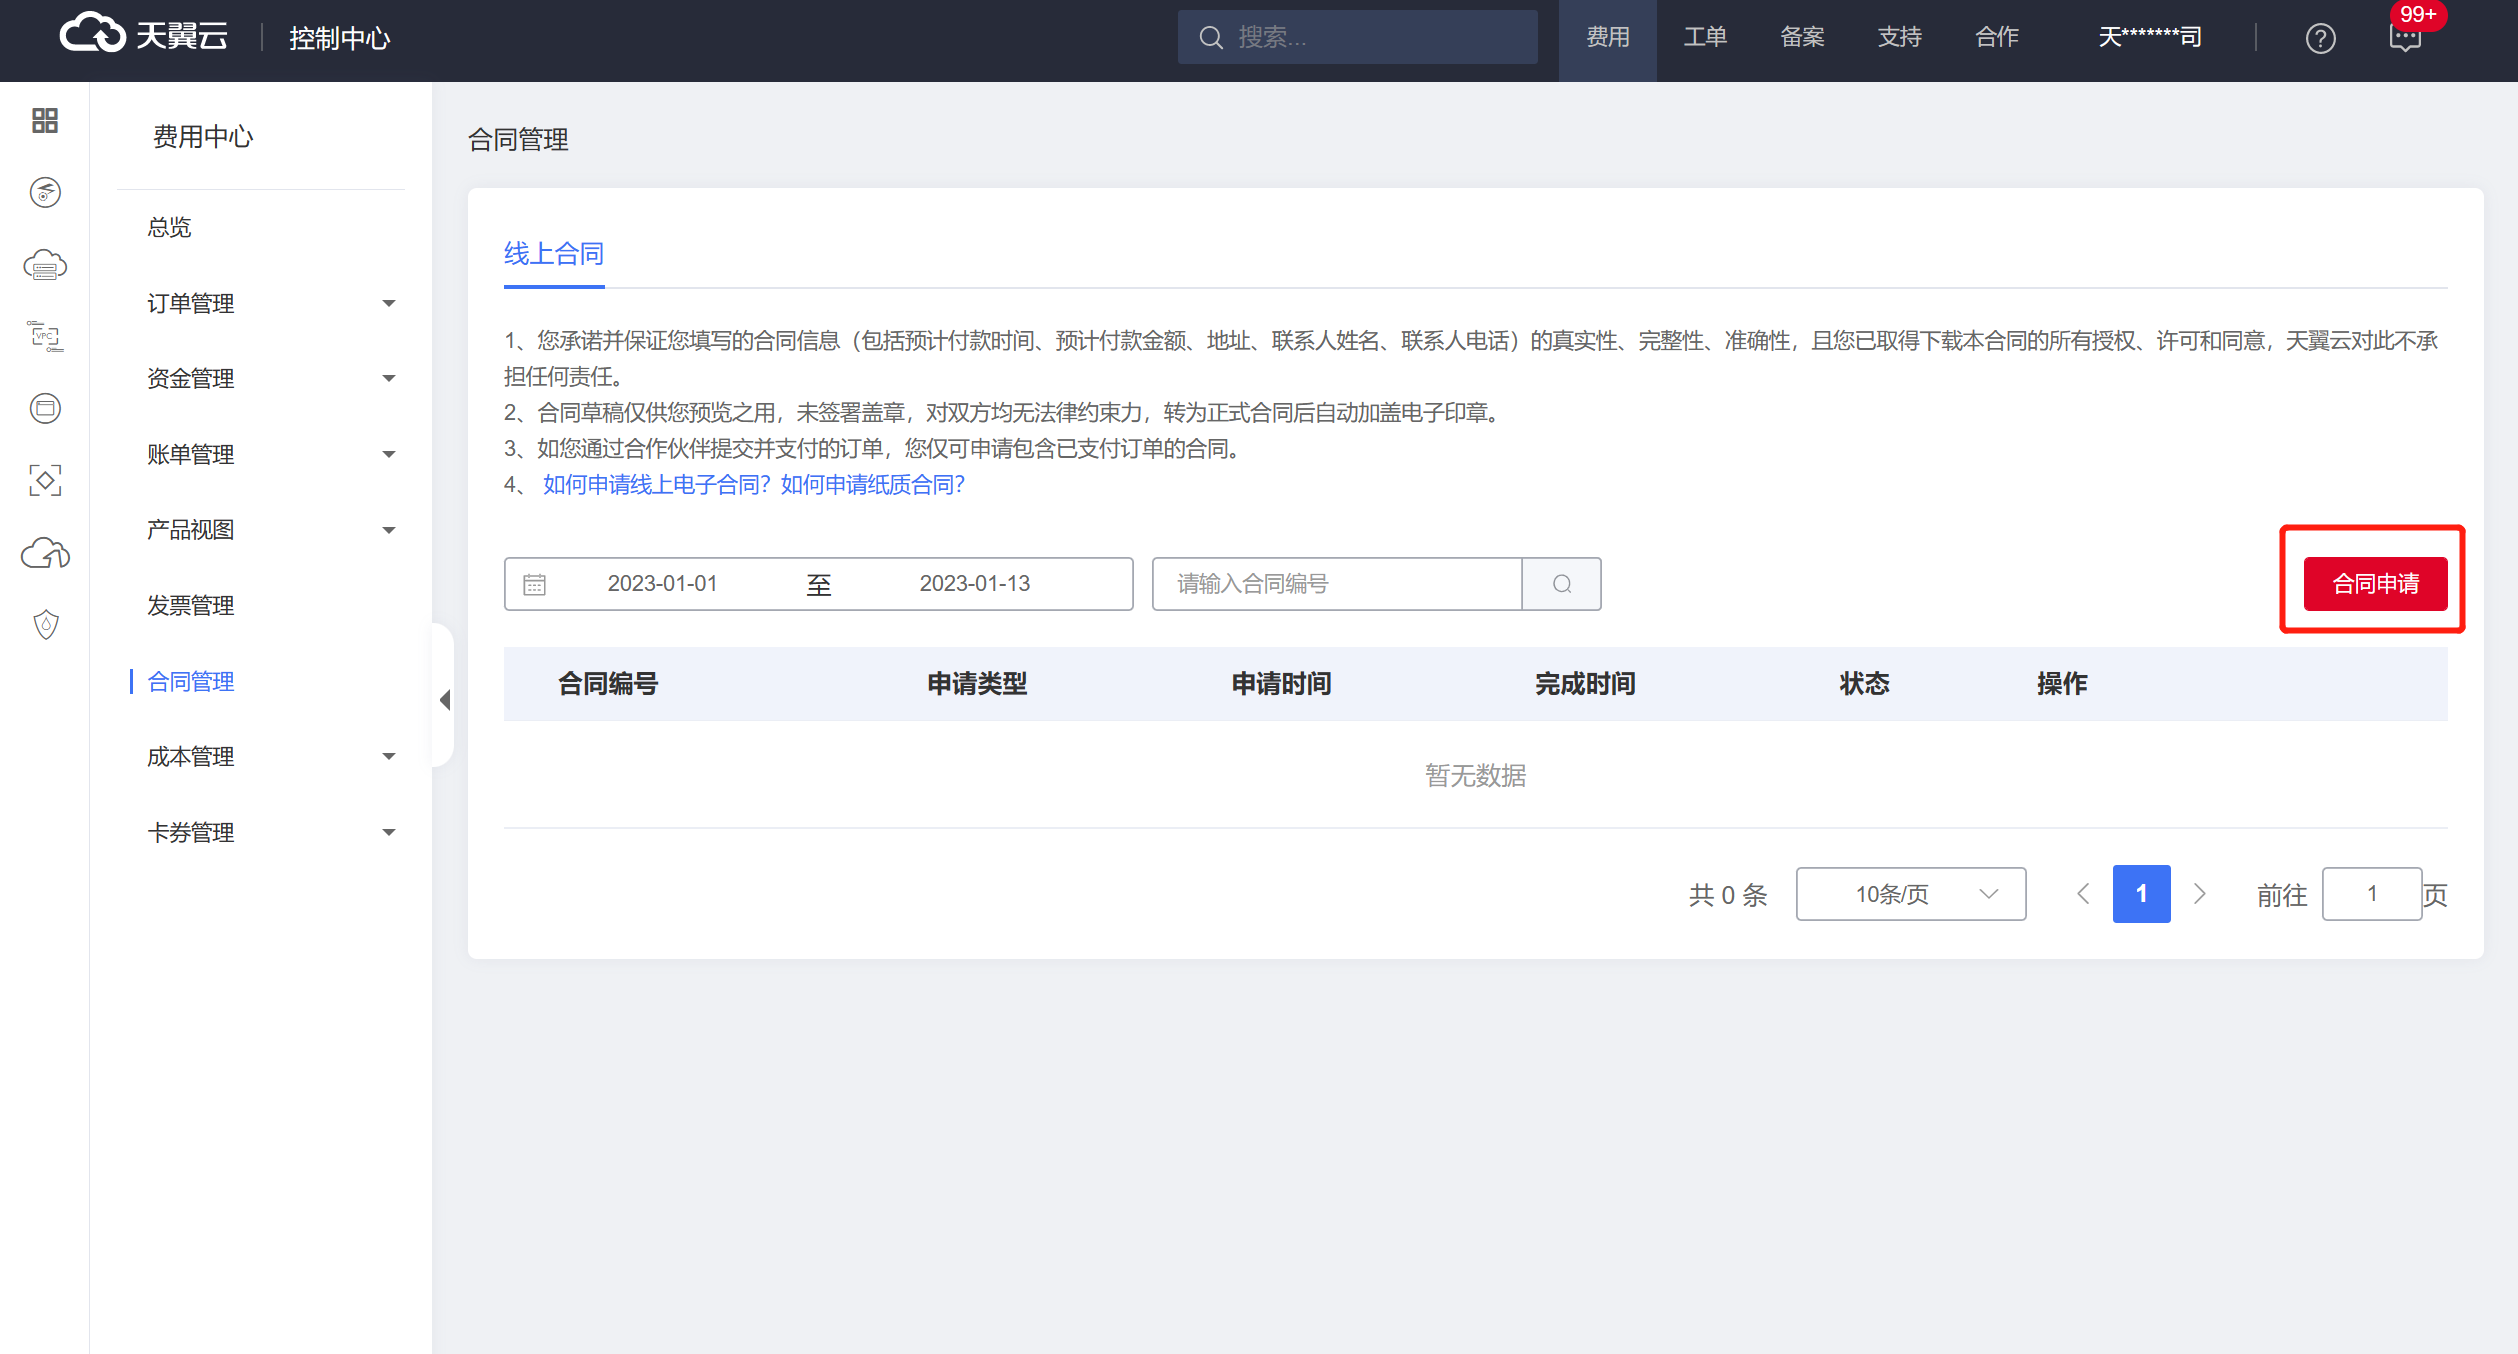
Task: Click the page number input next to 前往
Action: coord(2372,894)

···

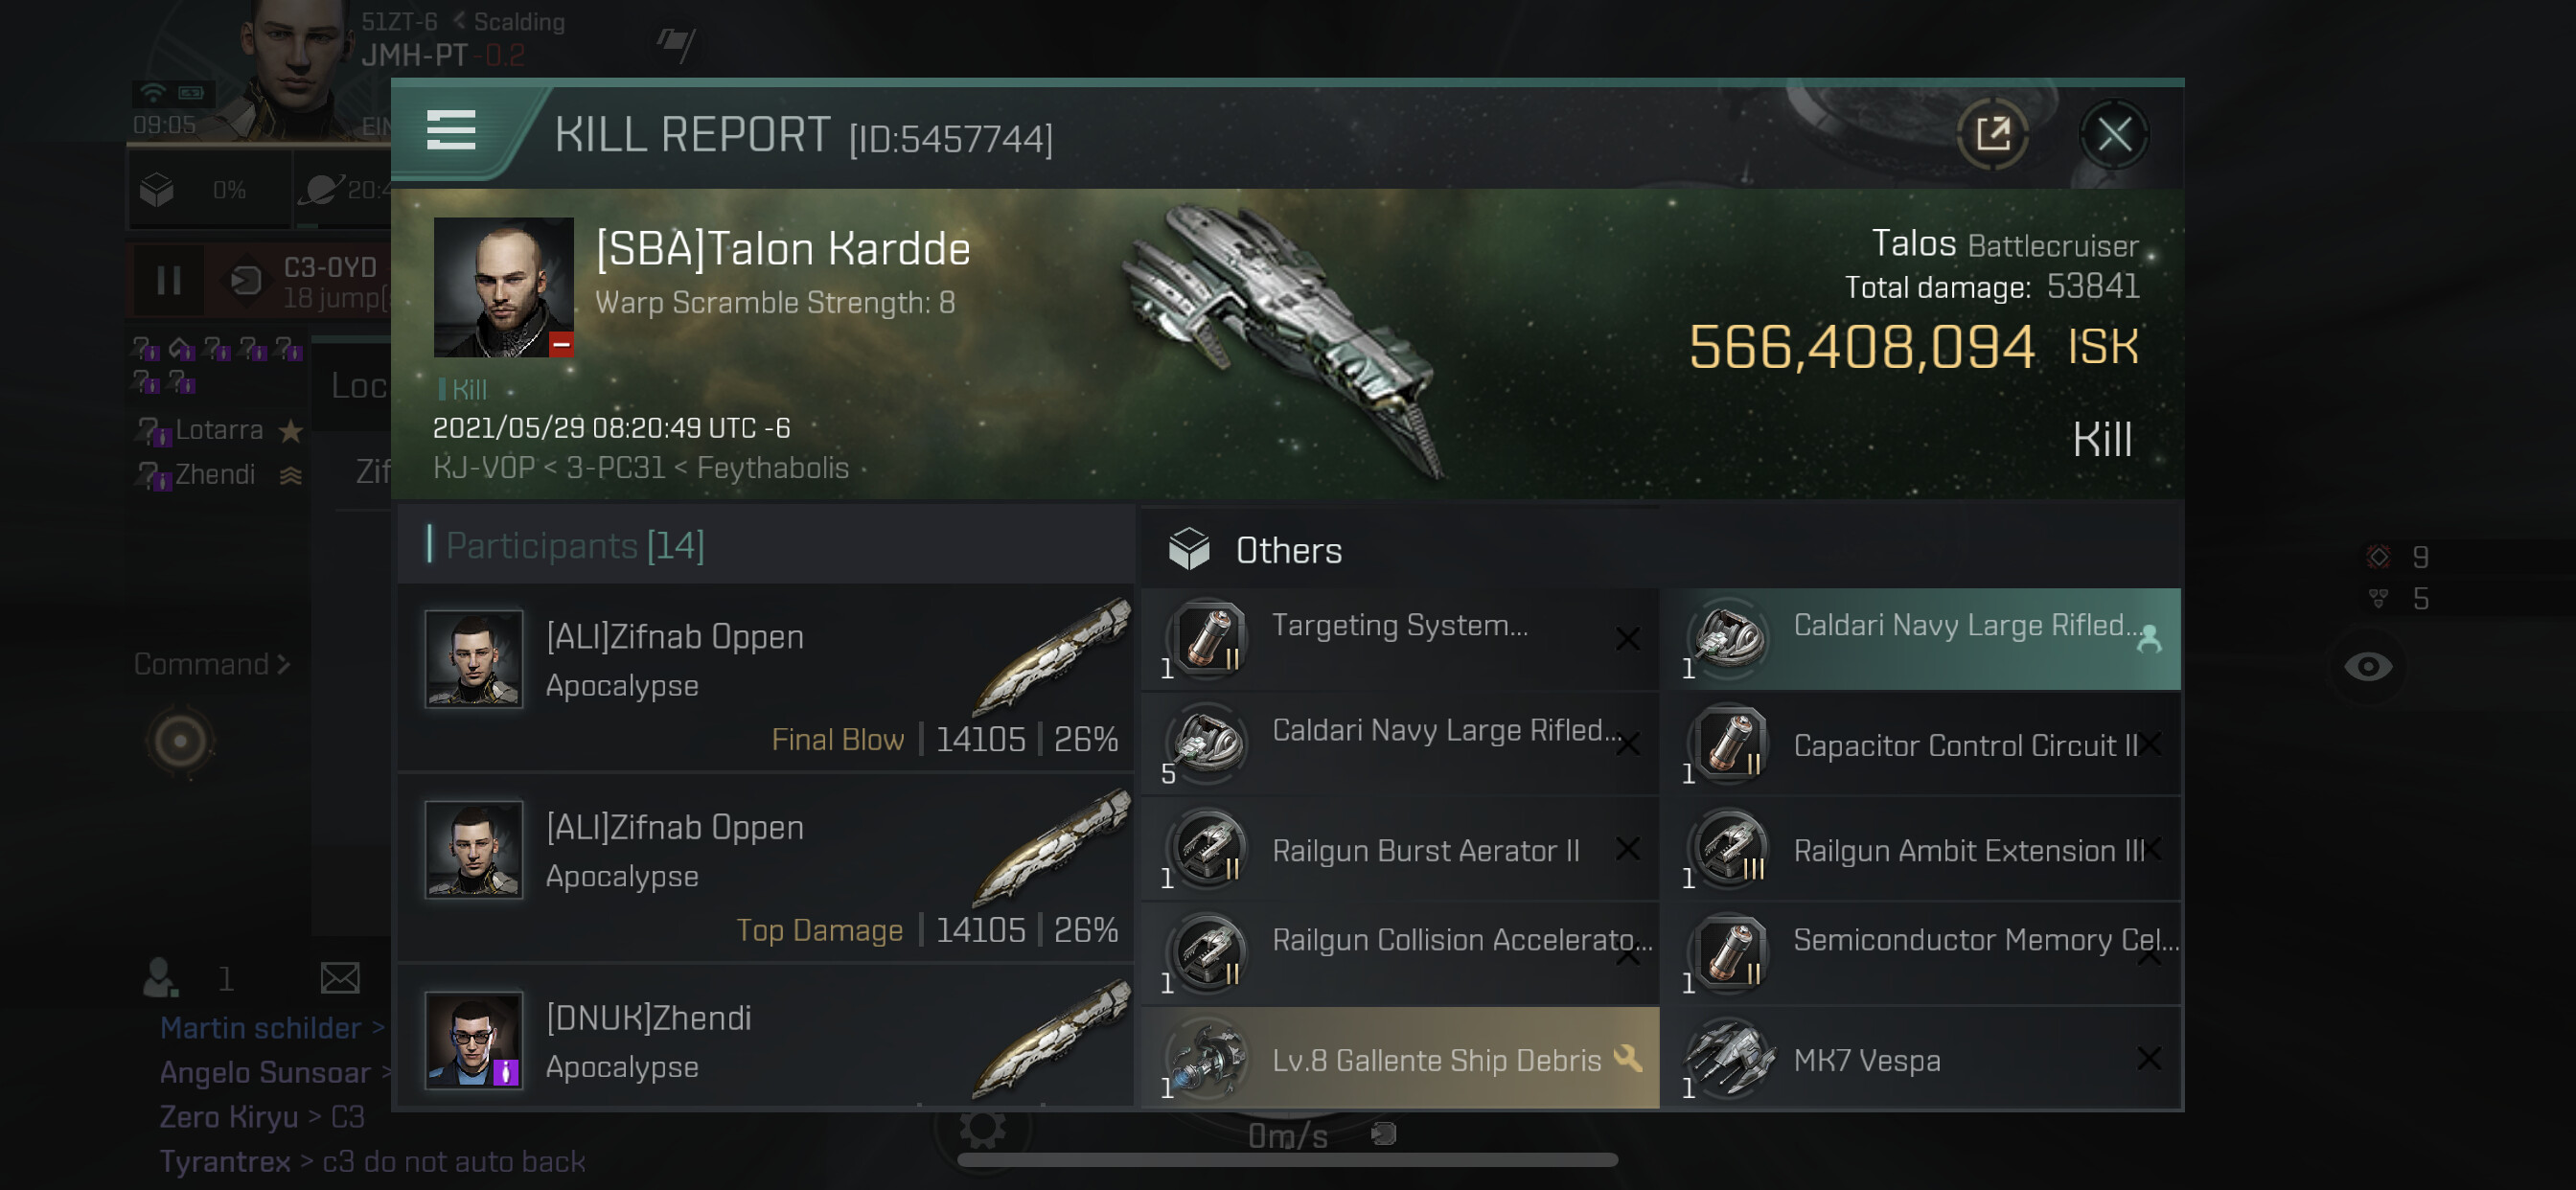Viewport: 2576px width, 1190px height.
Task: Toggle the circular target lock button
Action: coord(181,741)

···

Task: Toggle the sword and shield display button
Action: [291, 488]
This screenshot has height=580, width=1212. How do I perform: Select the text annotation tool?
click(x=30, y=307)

···

*Problema proposto*: Edite as linhas desde a que contém "Viewport: 2576px width, 1190px height." até a que contém "Action: coord(181,741)", inclusive, substituindo "target lock" por "aim lock" e mantendo todo o resto igual. Deixe as imagens fora da resposta.

*Resposta à tarefa*:
Viewport: 2576px width, 1190px height.
Task: Toggle the circular aim lock button
Action: coord(181,741)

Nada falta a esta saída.